• **Text block**
------------------------------------

# Magpies



## suewhite (Oct 31, 2009)

I used to have many different birds in my garden thrushes,wren,goldfinches ect then a pair of magpies moved in we now have about 12 magpies and not a sign of any other birds I put food on the bird table even meal worms but nothing only these blooming magpies any ideas of how I can discourage them?


----------



## Columbo (Nov 20, 2009)

I am having the same problem, but have found a Audi wheel trim to work very well, They are a bit posher round here.


----------



## suewhite (Oct 31, 2009)

Thanks for ideas really fed up with them earlier in the year they killed all the babies as they came out of my nest boxes.Sorry to be thick but what do Ido with the wheeletrim hang it up in the garden?never thought I would hate any animal but Magpies are so cruel:mad2:


----------



## Guest (Nov 21, 2009)

suewhite said:


> I used to have many different birds in my garden thrushes,wren,goldfinches ect then a pair of magpies moved in we now have about 12 magpies and not a sign of any other birds I put food on the bird table even meal worms but nothing only these blooming magpies any ideas of how I can discourage them?


shoot them they are vermin.or can shoot to miss they will soon go when they no you are shooting at them


----------



## Snuggles (Nov 17, 2008)

Gretoltud said:


> Not sure if magpies are on any endangered list or if they are protected but my old neighbour who was an old farm worker used to catch a magpie and then nail its wing to a piece of wood. Its squawking used to keep other magpies away.


Endangered or not, that is just barbaric.  What a cruel, disgusting thing to do.


----------



## Guest (Nov 21, 2009)

Snuggles said:


> Endangered or not, that is just barbaric.  What a cruel, disgusting thing to do.


eating baby birds alive is barbaric they are evil killers bang bang gone


----------



## Snuggles (Nov 17, 2008)

Gretoltud said:


> I agree, but not half as cruel as some of the things he did when he was in the SS.


Sounds a lovely bloke. :shocked:



borderer said:


> eating baby birds alive is barbaric they are evil killers bang bang gone


"Bang, bang gone" is a lot more humane that nailing one to a plank of wood.


----------



## Guest (Nov 21, 2009)

Gretoltud said:


> I agree, but not half as cruel as some of the things he did when he was in the SS.


heil hitler:thumbup1:


----------



## Guest (Nov 22, 2009)

http://www.thehuntinglife.com/html/sections/articles/various/larsen-trap.html

This is the best method if you can get hold of a captive bird and are willing to dispatch the ones you catch

Cull magpies to protect dawn chorus, say campaigners - Telegraph


----------



## lauren001 (Jun 30, 2008)

------------------------------------

• **Aim A**
Check each statement against the magpie thread. For each, answer yes or no and quote the words from the thread that decide it. (i) Goldfinches were among the birds in suewhite's garden before the magpies came. (ii) suewhite now has about 20 magpies. (iii) suewhite says that earlier in the year the magpies killed young birds as they left her nest boxes.
• **Aim B**
In the magpie thread, what make of wheel trim does Columbo say has worked very well?

• **Data extract**
------------------------------------

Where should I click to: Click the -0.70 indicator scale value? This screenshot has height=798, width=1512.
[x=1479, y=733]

------------------------------------

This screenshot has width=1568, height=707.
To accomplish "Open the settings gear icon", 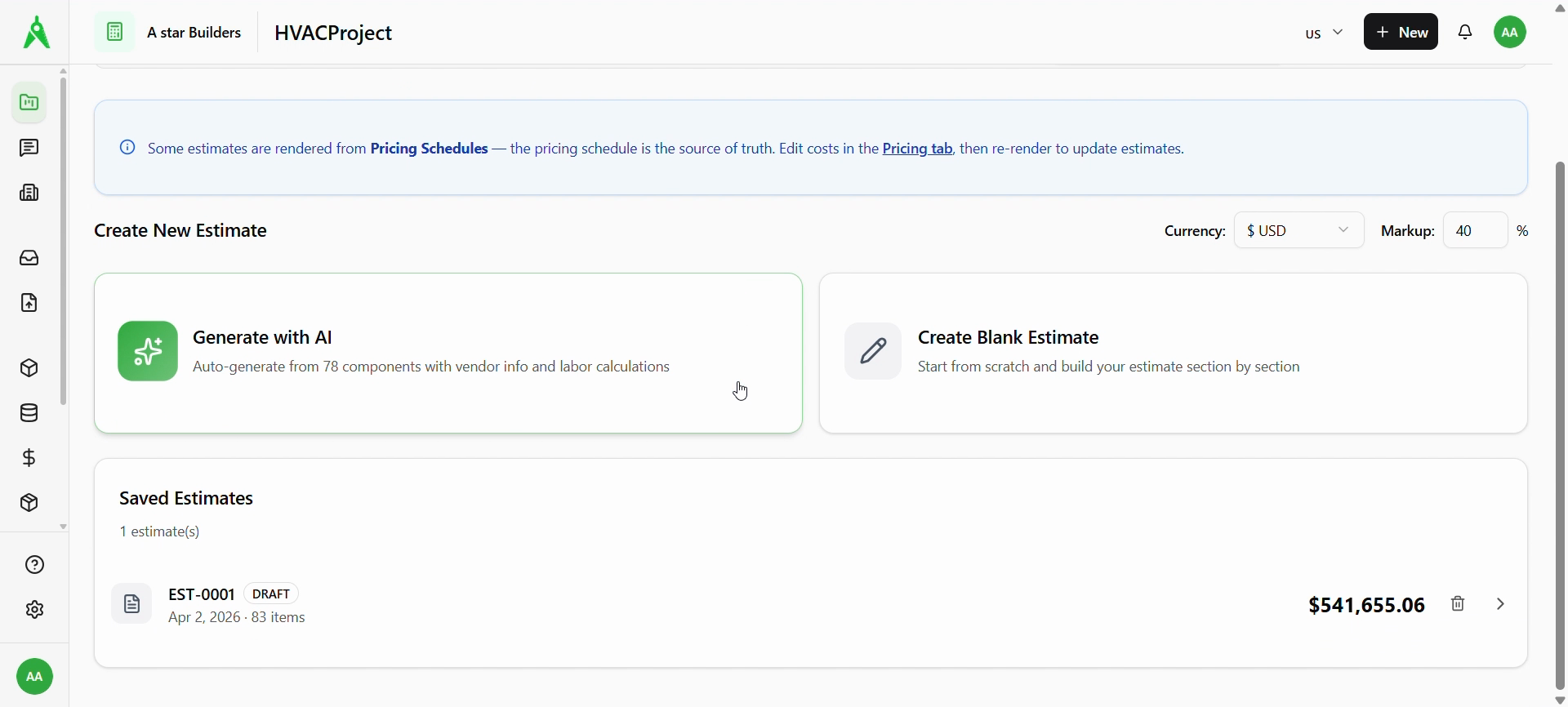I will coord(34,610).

------------------------------------

• **Written answer A**
(i) Yes: "I used to have many different birds in my garden thrushes,wren,goldfinches ect"
(ii) No: "we now have about 12 magpies"
(iii) Yes: "earlier in the year they killed all the babies as they came out of my nest boxes"

• **Written answer B**
An Audi wheel trim.